Modelling Workflow Overview with hbsaems

Note on the printed output blocks. Stan / brms model fits take several minutes to run and are therefore not executed at vignette build time (CRAN imposes tight time limits on the build). The numerical outputs shown after each eval = FALSE chunk in this vignette are realistic illustrations – representative of what you would see on a real run, but not produced by the chunks above. To reproduce the exact numbers, copy the code into an interactive R session.

Why a dedicated package for Small Area Estimation?
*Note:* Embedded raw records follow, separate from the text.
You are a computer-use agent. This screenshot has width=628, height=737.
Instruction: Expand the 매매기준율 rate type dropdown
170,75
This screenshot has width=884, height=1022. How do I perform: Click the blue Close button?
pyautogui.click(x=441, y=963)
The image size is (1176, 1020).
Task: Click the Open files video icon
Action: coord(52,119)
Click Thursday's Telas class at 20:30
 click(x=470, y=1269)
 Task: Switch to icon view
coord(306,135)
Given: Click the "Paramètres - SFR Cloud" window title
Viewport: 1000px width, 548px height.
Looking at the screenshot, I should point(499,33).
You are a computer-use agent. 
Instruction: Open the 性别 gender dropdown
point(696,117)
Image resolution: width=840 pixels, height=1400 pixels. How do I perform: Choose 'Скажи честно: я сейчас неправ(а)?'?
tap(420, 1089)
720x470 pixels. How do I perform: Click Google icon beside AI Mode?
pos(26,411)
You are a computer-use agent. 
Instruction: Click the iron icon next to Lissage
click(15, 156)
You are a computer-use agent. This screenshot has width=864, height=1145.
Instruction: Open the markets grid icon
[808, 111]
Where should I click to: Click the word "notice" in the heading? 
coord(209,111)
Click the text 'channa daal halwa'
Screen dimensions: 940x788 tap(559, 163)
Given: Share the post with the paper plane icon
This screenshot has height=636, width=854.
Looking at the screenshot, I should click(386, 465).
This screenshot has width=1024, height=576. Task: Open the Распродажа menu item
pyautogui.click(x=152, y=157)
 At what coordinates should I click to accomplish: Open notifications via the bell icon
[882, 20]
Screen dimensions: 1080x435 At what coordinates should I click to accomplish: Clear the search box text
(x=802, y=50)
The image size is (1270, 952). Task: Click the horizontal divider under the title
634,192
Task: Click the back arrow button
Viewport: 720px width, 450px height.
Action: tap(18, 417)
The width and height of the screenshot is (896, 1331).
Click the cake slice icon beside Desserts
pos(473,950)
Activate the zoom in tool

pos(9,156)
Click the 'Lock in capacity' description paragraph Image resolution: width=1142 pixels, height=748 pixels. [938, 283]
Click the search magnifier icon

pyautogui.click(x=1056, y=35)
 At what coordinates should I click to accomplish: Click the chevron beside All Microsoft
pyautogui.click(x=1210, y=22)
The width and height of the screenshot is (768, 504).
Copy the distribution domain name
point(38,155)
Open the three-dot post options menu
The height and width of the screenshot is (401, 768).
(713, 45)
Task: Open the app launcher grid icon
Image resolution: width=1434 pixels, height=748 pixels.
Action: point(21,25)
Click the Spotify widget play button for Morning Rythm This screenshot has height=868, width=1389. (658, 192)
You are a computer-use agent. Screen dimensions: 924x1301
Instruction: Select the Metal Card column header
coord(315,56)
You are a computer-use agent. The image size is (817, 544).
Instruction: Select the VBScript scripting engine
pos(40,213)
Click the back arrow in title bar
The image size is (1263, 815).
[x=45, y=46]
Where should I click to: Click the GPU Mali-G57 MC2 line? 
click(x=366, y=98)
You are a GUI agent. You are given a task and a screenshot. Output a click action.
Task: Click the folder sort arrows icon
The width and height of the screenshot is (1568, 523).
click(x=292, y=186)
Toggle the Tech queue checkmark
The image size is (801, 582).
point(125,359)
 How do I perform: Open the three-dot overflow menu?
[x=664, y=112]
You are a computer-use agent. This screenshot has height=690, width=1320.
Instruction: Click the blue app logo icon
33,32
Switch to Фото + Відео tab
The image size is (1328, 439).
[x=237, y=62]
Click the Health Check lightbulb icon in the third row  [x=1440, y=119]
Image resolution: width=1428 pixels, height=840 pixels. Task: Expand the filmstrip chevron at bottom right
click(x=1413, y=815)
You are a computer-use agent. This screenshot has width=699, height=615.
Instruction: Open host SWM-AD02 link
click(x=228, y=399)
Small Area Estimation (SAE) addresses a common survey problem: official surveys are designed to produce reliable estimates at large geographic or demographic levels (national, provincial), but planners often need estimates at much finer levels (district, kecamatan, ethnic subgroup, short time period) where direct survey estimates are too noisy.

The Hierarchical Bayesian SAE family of models works by borrowing strength across areas through a hierarchical model:

$y_i = x_i^\top \boldsymbol{\beta} + u_i + e_i, \qquad u_i \sim \mathcal{N}(0, \sigma_u^2), \qquad e_i \sim \mathcal{N}(0, \psi_i)$

with $\psi_i$ a known sampling variance from the survey design (the Fay-Herriot signature) and $u_i$ a random area effect that pulls noisy direct estimates toward a regression-based prediction.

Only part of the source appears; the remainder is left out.